Induction of anesthesia in obese patients may be complicated by a reduced functional residual capacity, increased closing capacity, and the possibility of gastroesophageal reflux.23 Rapid sequence induction or shortening the induction period should be advocated when choosing general anesthesia for these patients.

Propofol was administered in this study by intravenous bolus injection under the dosage traditionally calculated by TBW in current clinical settings. This allowed a rapid loss of consciousness with a side effect (e.g., hypotension). In this study, at least 83% of patients experienced hypotension and at least 44% of patients experienced marked hypotension. Our study had a much higher rate of hypotension, compared to a previous study in which hypotension was experienced by 16.7% of patients in the LBW group and 30% of patients in the TBW group.14 The definition of hypotension used in previous study was a 40% decrease in the baseline mean arterial blood pressure within 5 minutes of propofol infusion. This definition is more rigorous and less commonly used in clinical settings. In our opinion, the definitions we used for hypotension and marked hypotension are close to what is used in daily practice and showed the possibility of hypotension as a severe side effect and showed a high percentage of hypotension.

There are several strengths in this study. First, we compared a wide range of sociodemographic factors, physical examination data, history of disease, and lifestyle in patients who underwent bariatric surgery. Second, between the two groups, we validated detailed biochemical measures that included complete blood count; a coagulation profile; liver function; renal function; and levels of electrolytes, total cholesterol, triglyceride, high-density lipoprotein, uric acid, and preoperative blood sugar. These were not assessed in previous studies. Third, we used BIS monitoring to facilitate and define the depth of anesthesia. Using BIS monitoring to indicate anesthesia depth or consciousness would allow optimization of drug delivery individually to avoid unnecessary deep anesthesia because of overdosage or light anesthesia from underdosage of hypnotics.182425 Fourth, in the recent decade, studies regarding obese individuals for the induction of anesthesia have been primarily based on total intravenous anesthesia or target-controlled infusions. There are fewer concerns in single bolus induction among the obese population. Single bolus induction is still a popular induction method in current practice, which is important to anesthesiologists. The optimal weight-based dosing scalar for single bolus propofol induction has not been validated. This scalar could provide obese patients rapid and effective induction with minimal side effects. Further studies could be based on different weight-based scalars to find the optimal dosage for the single bolus induction of propofol in the obese population.

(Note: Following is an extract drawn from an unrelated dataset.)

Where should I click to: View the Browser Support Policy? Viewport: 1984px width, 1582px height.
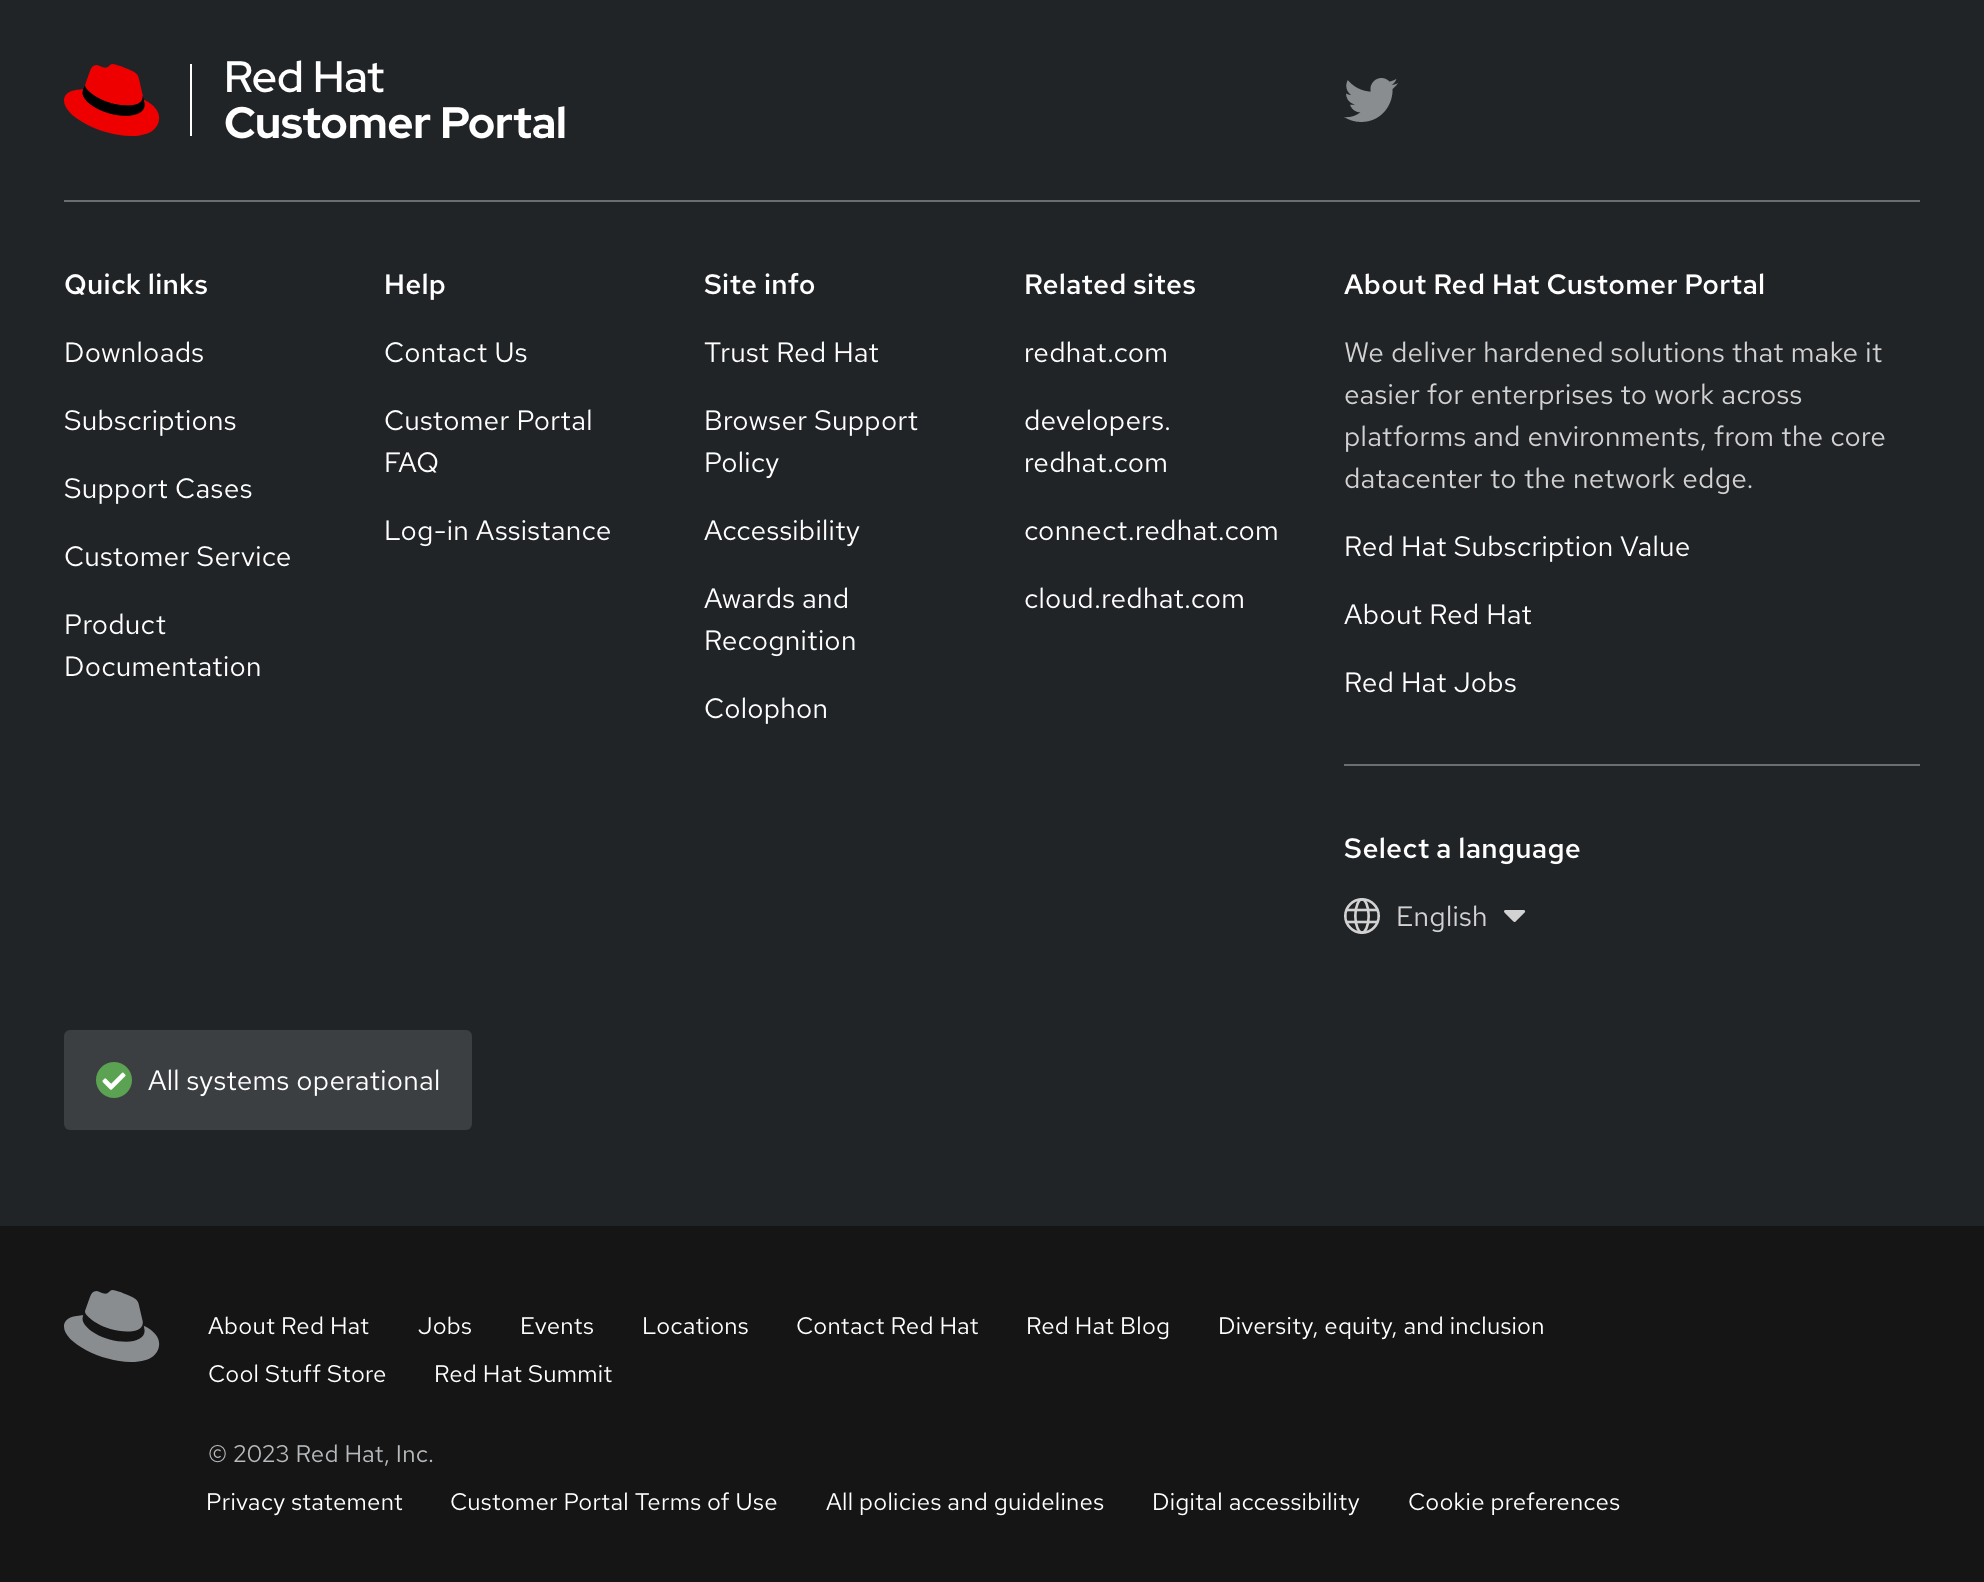(811, 441)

There are several limitations in this study. First, we did not obtain information concerning the use of preoperative medications such as statin or steroids in surgical patients. However, the preoperative medication use may have been distributed equally in the current study between both cohorts. Second, because of the small number of patients enrolled in each group, we recognize the limitations of a low-powered study. Third, the serum levels of propofol between the different regimens in obese patients were not validated; therefore, we could not explain the outcomes as evidence-based. Fourth, we would need to evaluate more dose-response regimens to test which would be better for the minimal induction dose.

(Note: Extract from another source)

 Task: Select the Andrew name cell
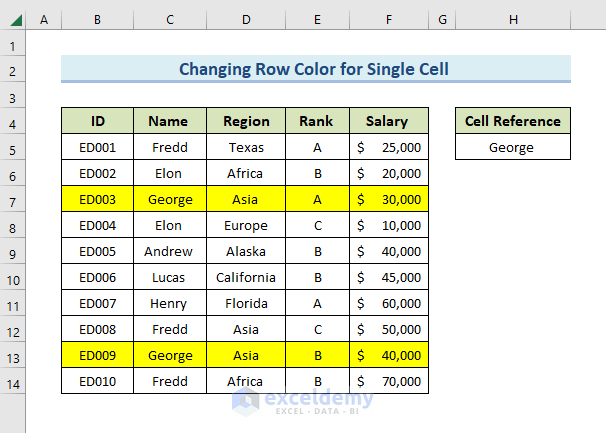pos(170,251)
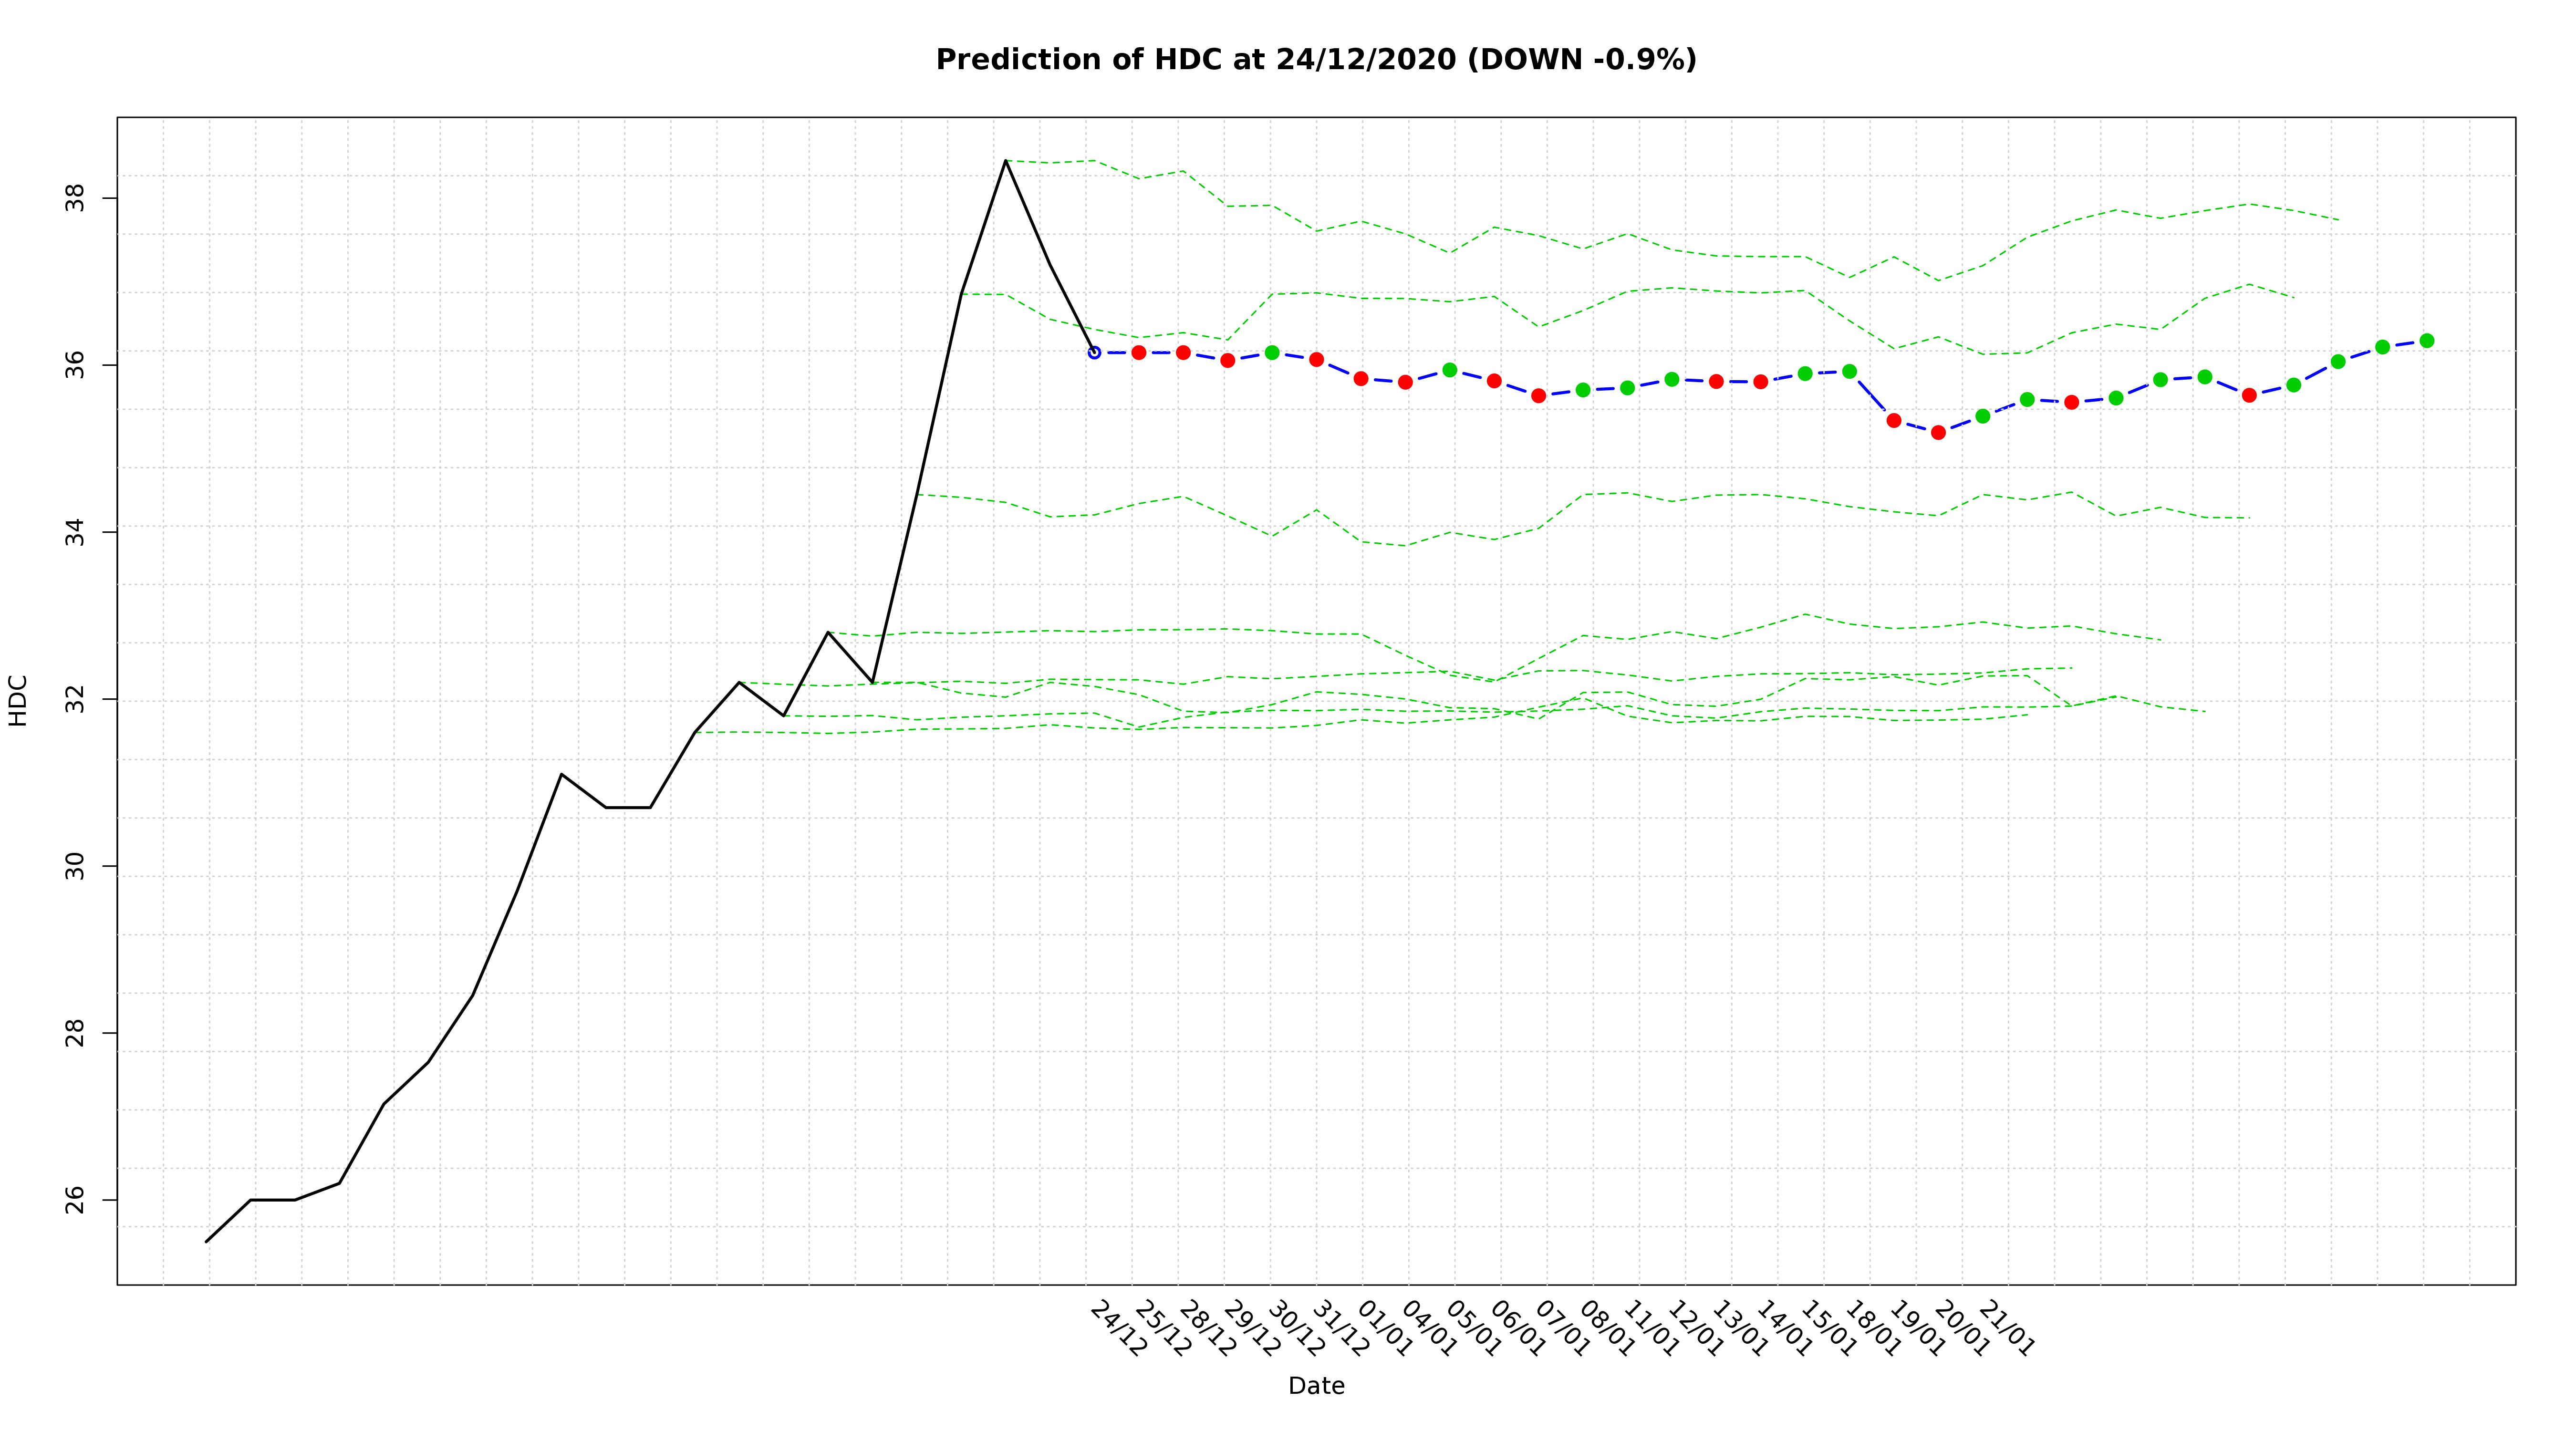This screenshot has height=1431, width=2576.
Task: Click the 30 y-axis tick label
Action: coord(76,866)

In conclusion, this prospective randomly controlled study demonstrated no significant differences between the TBW group and the CBW60 group in blood pressure or in the highest BIS value. The CBW60 group weight-based scalar could have a similar hypnotic effect as in the TBW group. Future studies should be based on a greater number of obese patients, different kinds of surgery, and more reduced-weight scalars to investigate the optimal and minimal weight-based dosing scalars for single bolus propofol induction in the obese population.